Exercise brief.
Nothing in the records may be altered, so transcribe them exactly.

****************************************

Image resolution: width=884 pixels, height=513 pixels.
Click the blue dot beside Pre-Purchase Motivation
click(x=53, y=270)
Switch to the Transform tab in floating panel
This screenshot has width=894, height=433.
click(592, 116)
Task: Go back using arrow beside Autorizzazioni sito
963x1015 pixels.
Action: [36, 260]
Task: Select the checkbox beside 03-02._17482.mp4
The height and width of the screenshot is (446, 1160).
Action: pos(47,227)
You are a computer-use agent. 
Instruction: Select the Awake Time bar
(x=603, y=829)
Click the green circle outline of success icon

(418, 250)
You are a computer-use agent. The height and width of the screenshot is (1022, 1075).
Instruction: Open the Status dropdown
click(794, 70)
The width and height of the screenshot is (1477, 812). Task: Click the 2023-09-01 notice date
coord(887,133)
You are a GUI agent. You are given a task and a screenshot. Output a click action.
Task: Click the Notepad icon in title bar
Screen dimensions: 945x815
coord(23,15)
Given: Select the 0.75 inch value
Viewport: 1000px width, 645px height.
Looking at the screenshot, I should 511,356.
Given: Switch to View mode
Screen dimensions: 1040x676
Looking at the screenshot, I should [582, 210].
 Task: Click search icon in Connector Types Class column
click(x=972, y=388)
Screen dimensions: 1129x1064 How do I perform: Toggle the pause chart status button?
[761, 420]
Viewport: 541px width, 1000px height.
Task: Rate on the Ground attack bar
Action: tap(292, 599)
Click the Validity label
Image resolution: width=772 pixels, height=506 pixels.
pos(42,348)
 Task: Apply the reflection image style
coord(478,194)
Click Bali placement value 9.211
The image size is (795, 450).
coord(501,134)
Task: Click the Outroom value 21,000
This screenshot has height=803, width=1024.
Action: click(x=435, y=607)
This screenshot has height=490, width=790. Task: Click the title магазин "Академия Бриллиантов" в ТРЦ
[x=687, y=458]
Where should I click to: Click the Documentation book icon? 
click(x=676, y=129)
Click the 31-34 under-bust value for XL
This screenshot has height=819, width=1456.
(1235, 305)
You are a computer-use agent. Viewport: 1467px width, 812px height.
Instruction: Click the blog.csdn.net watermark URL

****************************************

Solution for this problem.
Image resolution: width=884 pixels, height=513 pixels.
Click the blue dot beside Pre-Purchase Motivation
click(x=53, y=270)
Switch to the Transform tab in floating panel
This screenshot has width=894, height=433.
click(592, 116)
Task: Go back using arrow beside Autorizzazioni sito
963x1015 pixels.
Action: [36, 260]
Task: Select the checkbox beside 03-02._17482.mp4
The height and width of the screenshot is (446, 1160).
Action: pos(47,227)
You are a computer-use agent. 
Instruction: Select the Awake Time bar
(x=603, y=829)
Click the green circle outline of success icon

(418, 250)
You are a computer-use agent. The height and width of the screenshot is (1022, 1075).
Instruction: Open the Status dropdown
click(794, 70)
The width and height of the screenshot is (1477, 812). Task: Click the 2023-09-01 notice date
coord(887,133)
You are a GUI agent. You are given a task and a screenshot. Output a click action.
Task: Click the Notepad icon in title bar
Screen dimensions: 945x815
coord(23,15)
Given: Select the 0.75 inch value
Viewport: 1000px width, 645px height.
Looking at the screenshot, I should 511,356.
Given: Switch to View mode
Screen dimensions: 1040x676
Looking at the screenshot, I should [582, 210].
 Task: Click search icon in Connector Types Class column
click(x=972, y=388)
Screen dimensions: 1129x1064 How do I perform: Toggle the pause chart status button?
[761, 420]
Viewport: 541px width, 1000px height.
Task: Rate on the Ground attack bar
Action: tap(292, 599)
Click the Validity label
Image resolution: width=772 pixels, height=506 pixels.
pos(42,348)
 Task: Apply the reflection image style
coord(478,194)
Click Bali placement value 9.211
The image size is (795, 450).
coord(501,134)
Task: Click the Outroom value 21,000
This screenshot has height=803, width=1024.
Action: click(x=435, y=607)
This screenshot has height=490, width=790. Task: Click the title магазин "Академия Бриллиантов" в ТРЦ
[x=687, y=458]
Where should I click to: Click the Documentation book icon? 
click(x=676, y=129)
Click the 31-34 under-bust value for XL
This screenshot has height=819, width=1456.
(1235, 305)
You are a computer-use agent. Viewport: 1467px width, 812px height.
Instruction: Click the blog.csdn.net watermark URL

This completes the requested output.